• Excerpted text
I have such a varied background that when I was told I have Dissociative Disorder (previously known as Multiple Personality Disorder in the Diagnostic Statistical Manual for mental health disorders) I did not believe it. I could see how perhaps it was difficult for someone to understand that this one person had so many ways of being, but surely this is not what was meant by Dissociative Disorder. However, while in therapy for an extended amount of time, I started to discover that besides the things I knew to be my history, there was also a part of me that I did not know well, but was told about occasionally.
Having the insights, I now have, gives me a more objective view of my life. I decided to write this book with the hope of helping others. May the suffering I’ve had and lessons I’ve learned serve to help at least one person! I have new hope in life. I finally love myself and take care of myself. And most of all, I try to no longer focus only on my struggles and suffering, but on how I can give back with my life and experiences. I hope to retire early and do more.
CHAPTER 1
My story begins in Matamoros, Tamaulipas, Mexico in 1975. Mexico was wrought with internal conflict throughout the 1960s and 1970s. The Mexican Partido Revolucionario Institucional, (PRI)-ruled government under the presidencies of Gustavo Díaz Ordaz, Luis Echeverría and José López Portillo, which were backed by the U.S. Government, on one side and left-wing student and guerrilla groups on the other. During this war, government forces carried out disappearances, estimated at 1,200, systematic torture, and probable extrajudicial executions
. It was Mexico’s Cold War—a period in which Mexico’s single-party government systematically sought to squash and eliminate dissent.
The darkest points in this war were the massacres of Tlatelolco of 1968 and Halconazo of 1971. The Halconazo Massacre has never been acknowledged formally by Mexico’s government and no one has ever been convicted in connection to it either. It is said that the Mexican government paid Halcones to attack and kill students in 1971. There was a widespread, but difficult to prove, belief that some masked protesters were actually government agents provocateurs,
a common tactic widely used in the USA during this same time period. Torture was another tactic used by the PRI-run state in its drive to keep the numerous guerrilla groups and political dissidents repressed. While torture was illegal in many countries during this time, the numerous authoritarian regimes that sprung up from the Cold War used it to great effect.
There were several barely connected groups fighting against the government during this period. Among these was the September 23 Communist League. They were at the forefront of the conflict, active in several cities throughout Mexico, drawing heavily from Christian Socialist and Marxist student organizations. In Guerrero, was the Party of the Poor, led by the ex-teacher Lucio Cabañas, who fought against landholder impunity and oppressive police practices in rural areas. Eventually the army found and killed Cabañas on December 2, 1974 in an attempt to cause his movement to fall apart. However, then another school teacher turned revolutionary, Genaro Vázquez Rojas, founded the National Revolutionary Civic Association (ACNR) in response. These two leaders and their movements emerged as the armed phase of this social struggle. On October 2 and June 10, survivors and activists march every year through the core of Mexico City in commemoration of the hundreds killed in these massacres.
I start with this because when my mother was eight months pregnant with me, my father was kidnapped and tortured by Mexican officials for his political activities and beliefs. He went missing for three days and during this time, my mother believed my father to be dead. My mother recalls having a conversation with me in her womb praying that I would avenge my father and help to change the world. That I would help destroy capitalism and create something fair and just for the working class. It seemed like a miracle when my father returned home. He talked about being tortured and left for dead by Mexican officials in an effort to extract information.

• Data

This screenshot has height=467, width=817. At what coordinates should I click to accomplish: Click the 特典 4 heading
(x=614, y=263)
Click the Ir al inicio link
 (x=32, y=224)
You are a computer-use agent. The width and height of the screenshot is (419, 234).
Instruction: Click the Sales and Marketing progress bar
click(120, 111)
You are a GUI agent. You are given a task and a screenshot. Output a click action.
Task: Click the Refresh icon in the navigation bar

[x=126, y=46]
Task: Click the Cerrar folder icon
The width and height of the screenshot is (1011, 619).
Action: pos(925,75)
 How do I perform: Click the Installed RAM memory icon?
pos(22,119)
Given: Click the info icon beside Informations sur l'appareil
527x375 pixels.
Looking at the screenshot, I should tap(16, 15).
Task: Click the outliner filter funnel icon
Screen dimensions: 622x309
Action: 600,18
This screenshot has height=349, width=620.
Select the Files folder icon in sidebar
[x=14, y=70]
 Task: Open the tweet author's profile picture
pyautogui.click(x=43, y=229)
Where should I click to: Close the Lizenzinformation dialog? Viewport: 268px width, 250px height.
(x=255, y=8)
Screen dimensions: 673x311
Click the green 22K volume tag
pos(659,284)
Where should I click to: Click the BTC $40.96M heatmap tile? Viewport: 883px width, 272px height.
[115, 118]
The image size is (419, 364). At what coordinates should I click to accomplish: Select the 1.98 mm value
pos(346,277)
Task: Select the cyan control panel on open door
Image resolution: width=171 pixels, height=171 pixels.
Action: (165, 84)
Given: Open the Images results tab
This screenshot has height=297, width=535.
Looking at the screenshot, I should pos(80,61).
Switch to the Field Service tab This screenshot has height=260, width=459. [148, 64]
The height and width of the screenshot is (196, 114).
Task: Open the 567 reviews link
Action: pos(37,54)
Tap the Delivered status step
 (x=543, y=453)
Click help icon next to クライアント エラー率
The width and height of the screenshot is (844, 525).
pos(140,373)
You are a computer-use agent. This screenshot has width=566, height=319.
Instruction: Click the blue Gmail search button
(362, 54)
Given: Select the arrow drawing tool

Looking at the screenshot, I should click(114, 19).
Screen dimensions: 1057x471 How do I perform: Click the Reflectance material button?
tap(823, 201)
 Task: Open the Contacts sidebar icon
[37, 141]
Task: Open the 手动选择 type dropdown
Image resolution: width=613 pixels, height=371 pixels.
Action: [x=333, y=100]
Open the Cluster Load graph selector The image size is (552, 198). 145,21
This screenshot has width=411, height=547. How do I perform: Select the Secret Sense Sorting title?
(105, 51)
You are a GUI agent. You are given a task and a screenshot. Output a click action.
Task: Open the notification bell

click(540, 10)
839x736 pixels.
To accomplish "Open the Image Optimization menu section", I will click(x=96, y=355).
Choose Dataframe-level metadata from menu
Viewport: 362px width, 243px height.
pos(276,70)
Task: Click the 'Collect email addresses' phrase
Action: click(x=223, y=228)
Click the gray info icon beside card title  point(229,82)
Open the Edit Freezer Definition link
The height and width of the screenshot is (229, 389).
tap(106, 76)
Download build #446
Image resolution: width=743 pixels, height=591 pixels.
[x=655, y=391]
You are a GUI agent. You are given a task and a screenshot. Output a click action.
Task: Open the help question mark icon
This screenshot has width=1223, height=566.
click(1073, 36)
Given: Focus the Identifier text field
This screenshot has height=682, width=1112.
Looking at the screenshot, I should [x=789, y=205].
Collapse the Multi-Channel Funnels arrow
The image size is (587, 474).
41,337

• What you need to do
In the memoir excerpt, how many days was the author's father missing after he was kidnapped?

• Written answer
Three days.